[ABOUT THIS TASK] Your task is to retype the lines from the opening of the material through the line that includes "Task: Click the $1,769.40 per-credit amount". Do not copy the pictures.

[RECORDS FOR THE TASK]
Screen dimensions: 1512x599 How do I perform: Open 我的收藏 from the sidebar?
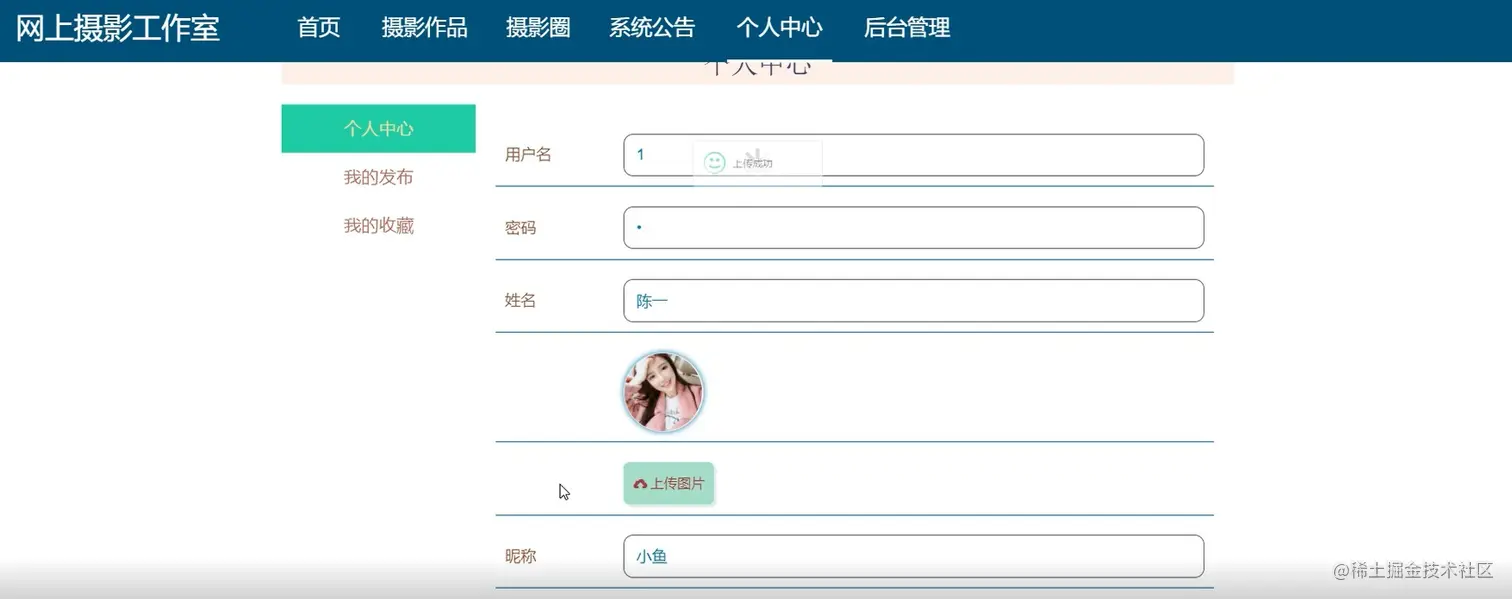[x=378, y=225]
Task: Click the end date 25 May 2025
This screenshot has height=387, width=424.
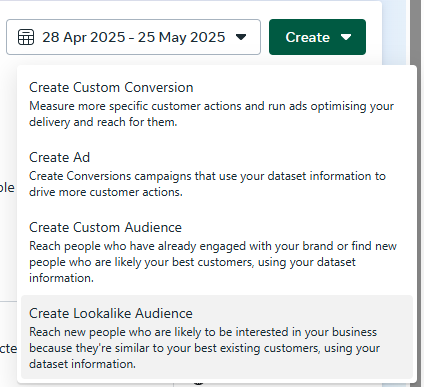Action: coord(181,37)
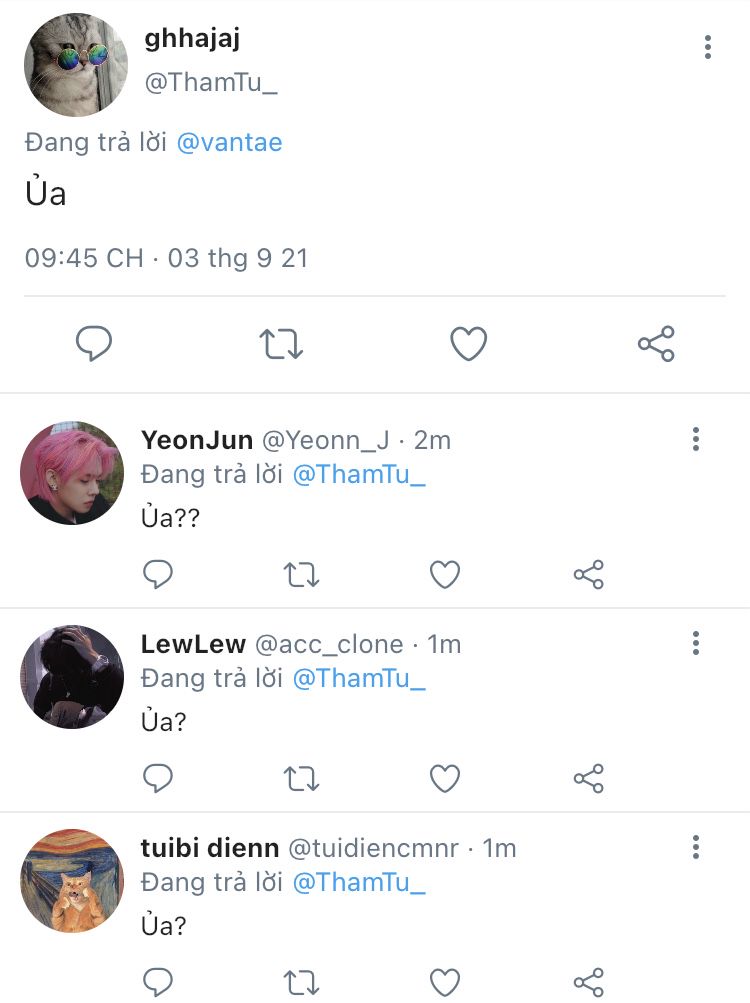This screenshot has width=750, height=1003.
Task: Reply to YeonJun's tweet
Action: (157, 574)
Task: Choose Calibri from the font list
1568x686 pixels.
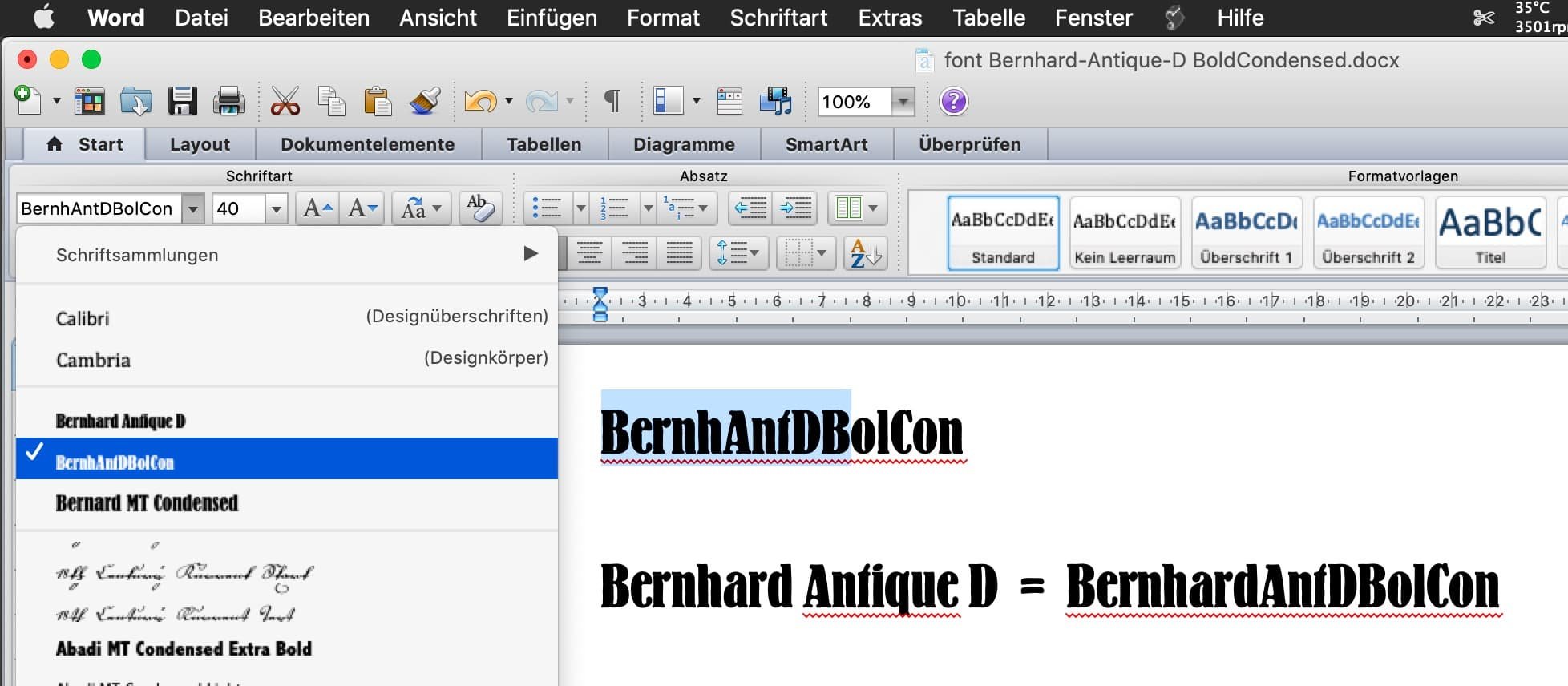Action: tap(83, 318)
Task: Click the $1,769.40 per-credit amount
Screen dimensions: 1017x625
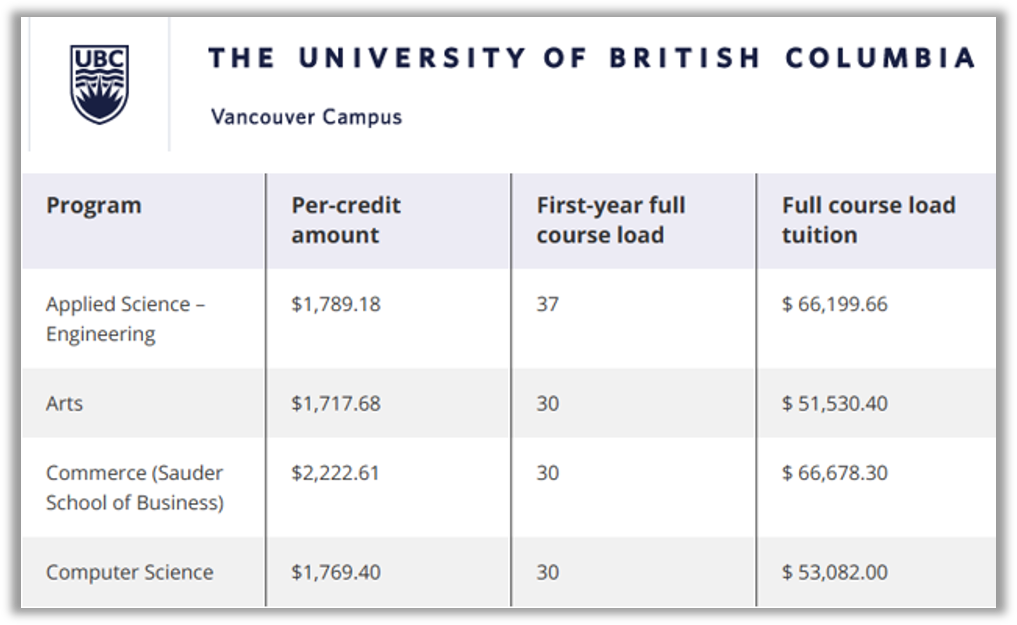Action: (335, 572)
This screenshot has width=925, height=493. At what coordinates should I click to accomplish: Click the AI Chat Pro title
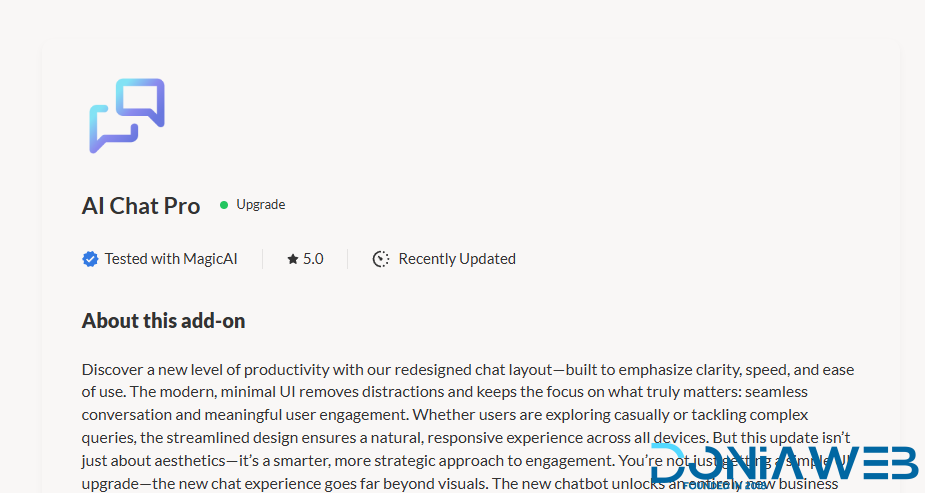pyautogui.click(x=141, y=206)
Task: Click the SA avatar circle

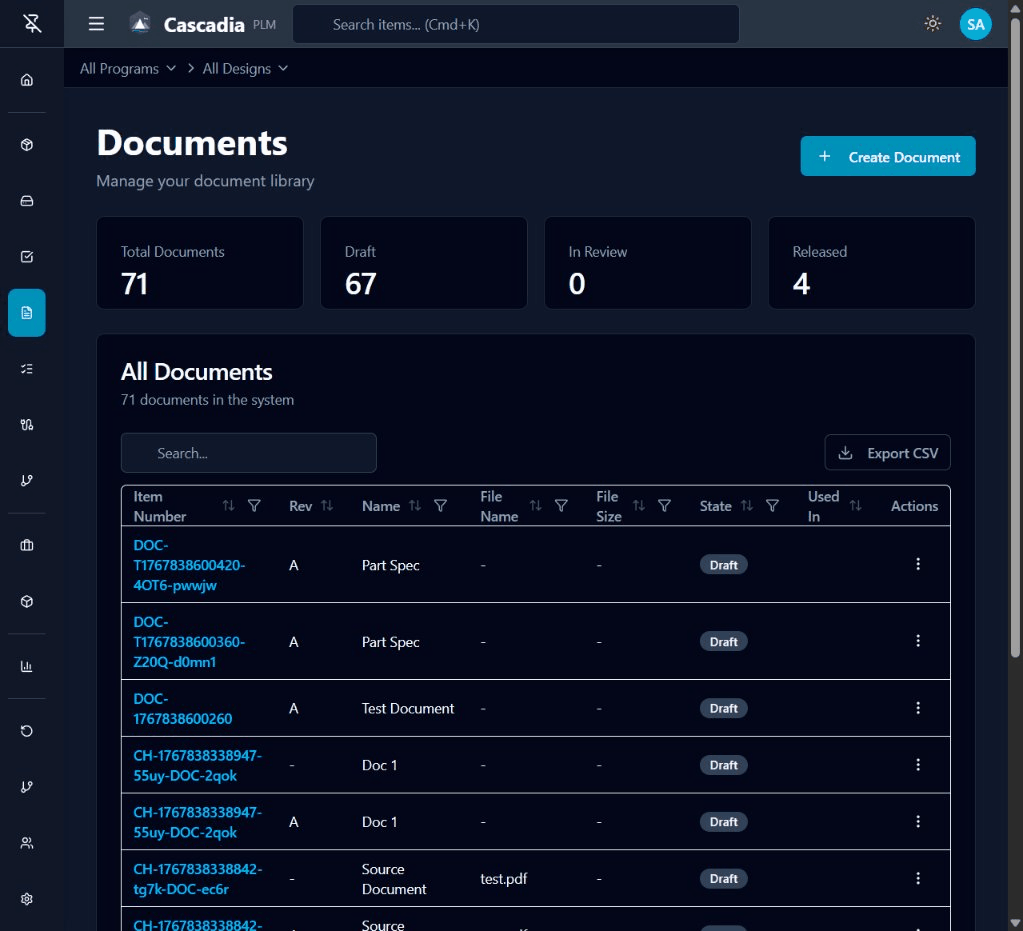Action: (975, 23)
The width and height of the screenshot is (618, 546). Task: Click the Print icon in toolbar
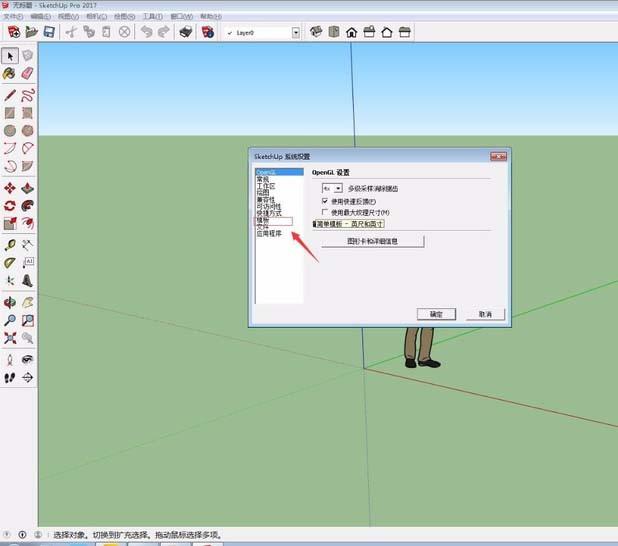(x=185, y=32)
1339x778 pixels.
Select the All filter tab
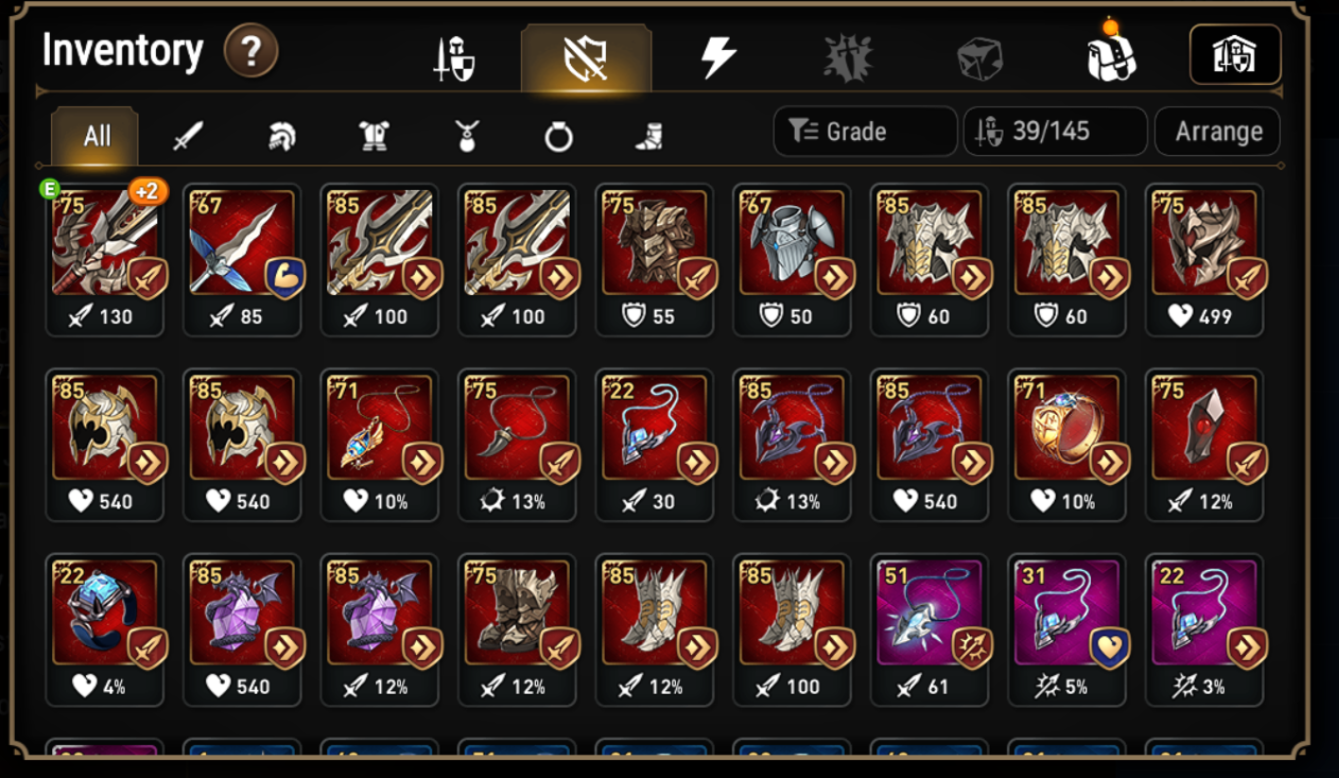click(x=96, y=136)
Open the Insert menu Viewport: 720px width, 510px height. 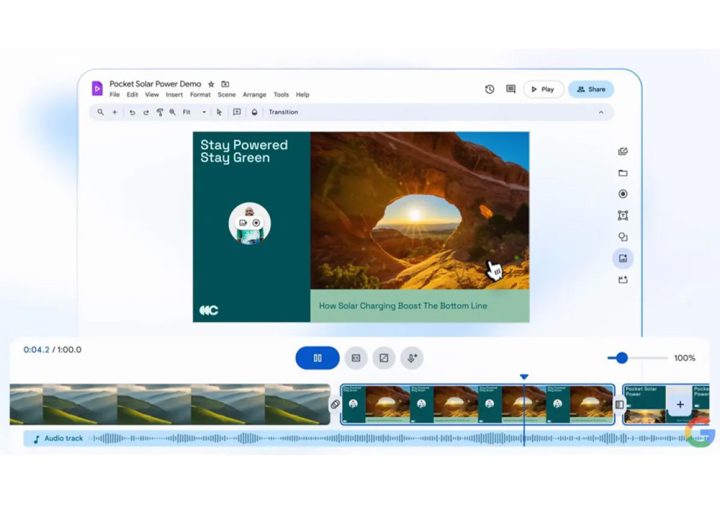click(174, 95)
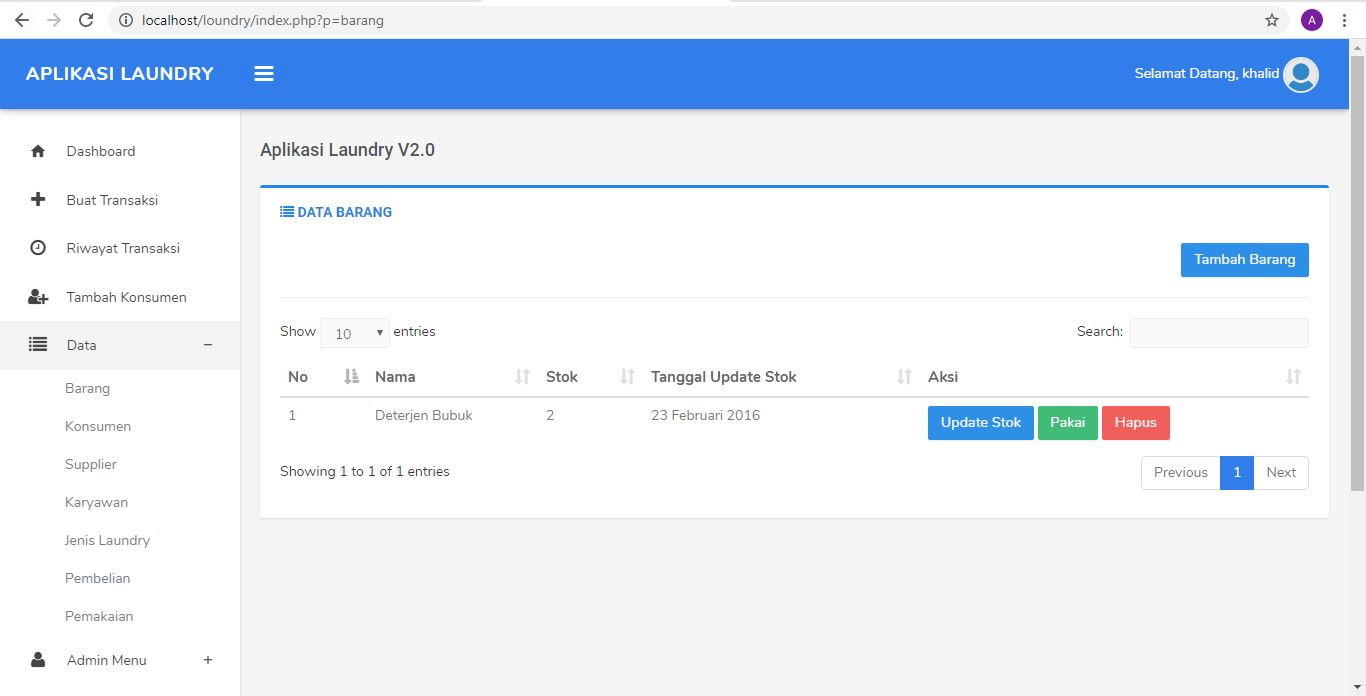Collapse the Data menu section

pos(208,345)

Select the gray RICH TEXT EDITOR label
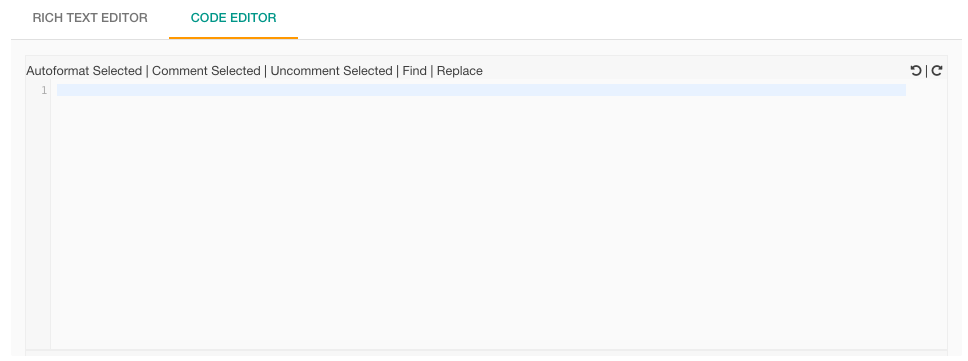90,18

[RESULT OF THE TASK]
Screen dimensions: 1512x599 How do I perform: Open 我的收藏 from the sidebar?
[x=378, y=225]
Task: Click the end date 25 May 2025
This screenshot has height=387, width=424.
Action: coord(181,37)
This screenshot has width=750, height=1003.
Task: Reply to YeonJun's tweet
Action: (157, 574)
Task: Choose Calibri from the font list
1568x686 pixels.
Action: tap(83, 318)
Task: Click the $1,769.40 per-credit amount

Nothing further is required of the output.